14. But even if I am wrong about the absence of notice for the hearing on 5 September 2018, I do not consider on the particular facts of this case that the appellant has been the victim of procedural unfairness or irregularity.
15. Firstly, she has not made out a case on the medical evidence provided by way of appeal to the Upper Tribunal that she was unfit to attend the hearing on either 29 August or 5 September as a witness or as an observer - she was not a litigant in person. Secondly, it is clear that neither she nor her representatives would have attended on 5 September 2018 in any circumstances. As of 5 September 2018 the appellant continued to consider that she was too unwell to attend a hearing, and she continued to be unwilling to instruct Westbrook Law to present her case in her absence.

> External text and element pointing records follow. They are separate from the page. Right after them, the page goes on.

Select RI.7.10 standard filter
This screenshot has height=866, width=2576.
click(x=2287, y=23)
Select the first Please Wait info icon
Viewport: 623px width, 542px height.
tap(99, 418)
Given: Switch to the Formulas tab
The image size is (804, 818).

16. Thirdly, by her earlier conduct I consider that the appellant can be said to have waived her right to an oral hearing, and to have consented to her appeal being disposed of in her absence. Both the appellant and her legal representatives were aware in advance of the hearing listed for 29 August that the adjournment request on medical grounds had been refused. In the circumstances, the appellant ought to have attended on 29 August 2018 and ought to have instructed her representatives to attend with her to present her case. But she chose neither to attend herself nor to instruct Westbrook Law to attend for the oral hearing which was scheduled to take place. Accordingly, she was constructively content for the hearing to proceed in her absence and in the absence of her legal representatives. In the circumstances, she was not remotely disadvantaged by the fact that the hearing in her absence took place some days later instead.
17. The position might be different if the appellant had recovered sufficiently such that she felt she could have attended the hearing on 5 September 2018 if she had known about it. But that is not her case. Her case is that the hearing should not have gone ahead on either 29 August 2018 or 5 September 2018 because of her continuing ill health.

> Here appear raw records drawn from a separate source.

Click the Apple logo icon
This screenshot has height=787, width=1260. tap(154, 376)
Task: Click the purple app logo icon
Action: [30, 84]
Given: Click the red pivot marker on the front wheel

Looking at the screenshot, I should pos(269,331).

18. However, as noted by Judge Woodcraft, the sick note issued on 30 October 2018 does not confirm that the appellant was unfit to attend the hearing of her appeal in August or September 2018. Also, it does not confirm that the appellant was suffering from depression and stress at the end of August or the beginning of September 2018, as opposed to suffering from depression and stress on the date of assessment, which was on 30 October 2018.
Notice of Decision
The decision of the First-tier Tribunal did not contain an error of law, and accordingly the decision stands. This appeal to the Upper Tribunal is dismissed.

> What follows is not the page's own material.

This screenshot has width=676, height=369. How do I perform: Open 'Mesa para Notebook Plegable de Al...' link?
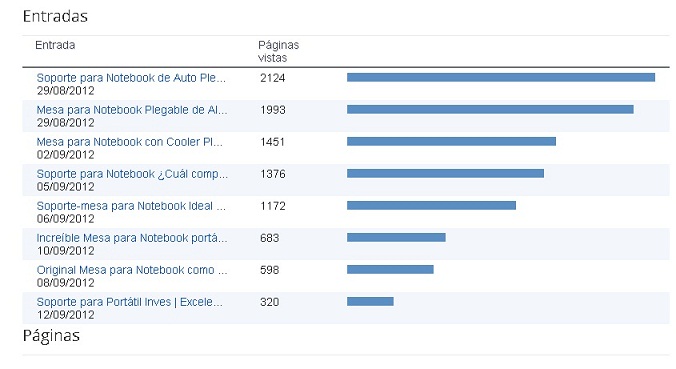pyautogui.click(x=132, y=110)
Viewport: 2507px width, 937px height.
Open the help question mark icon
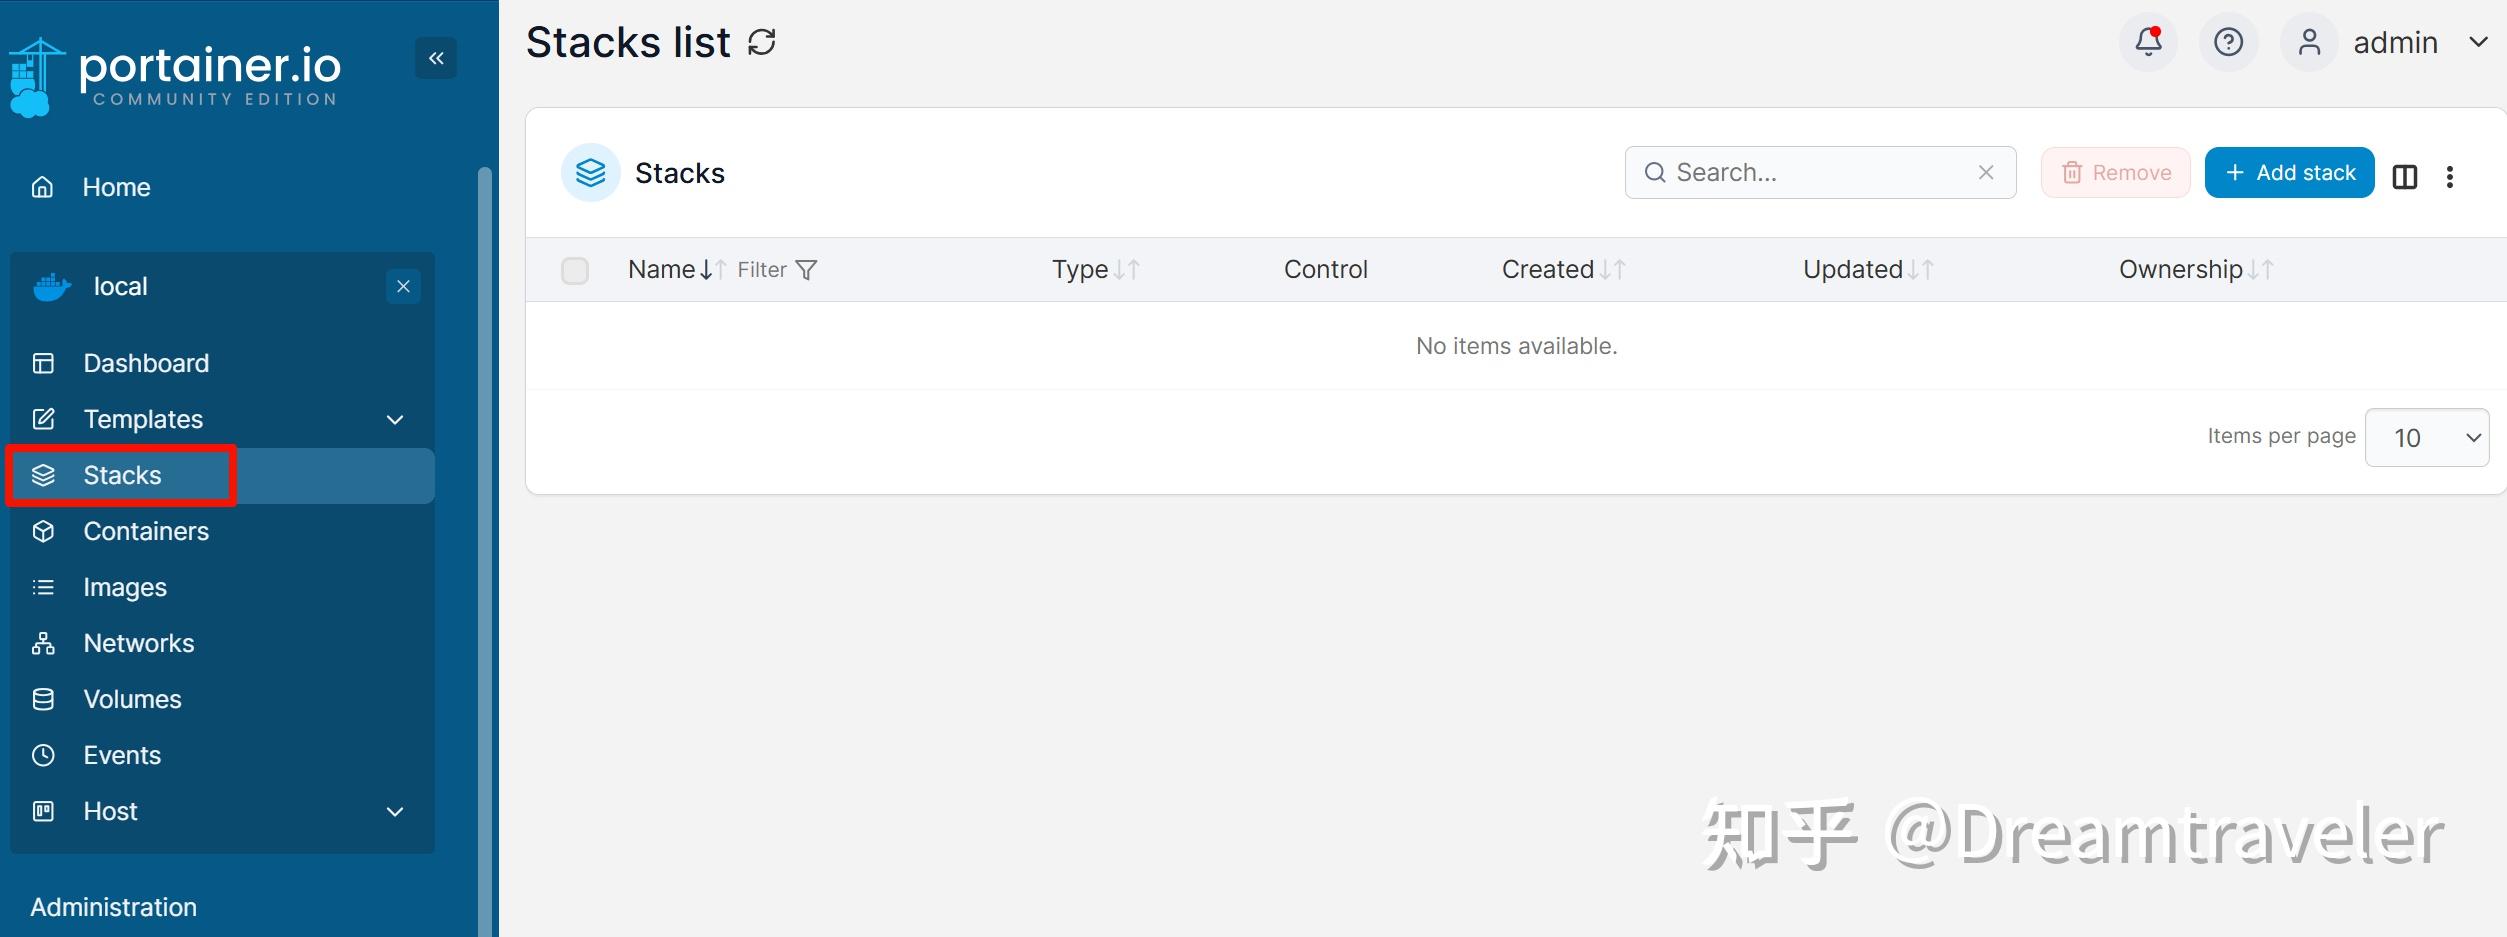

Direction Regarding Anonymity - rule 13 of the Tribunal Procedure (First-tier Tribunal) (Immigration and Asylum Chamber) Rules 2014
Unless and until a tribunal or court directs otherwise, the appellant is granted anonymity. No report of these proceedings shall directly or indirectly identify her or any member of their family. This direction applies both to the appellant and to the respondent. Failure to comply with this direction could lead to contempt of court proceedings.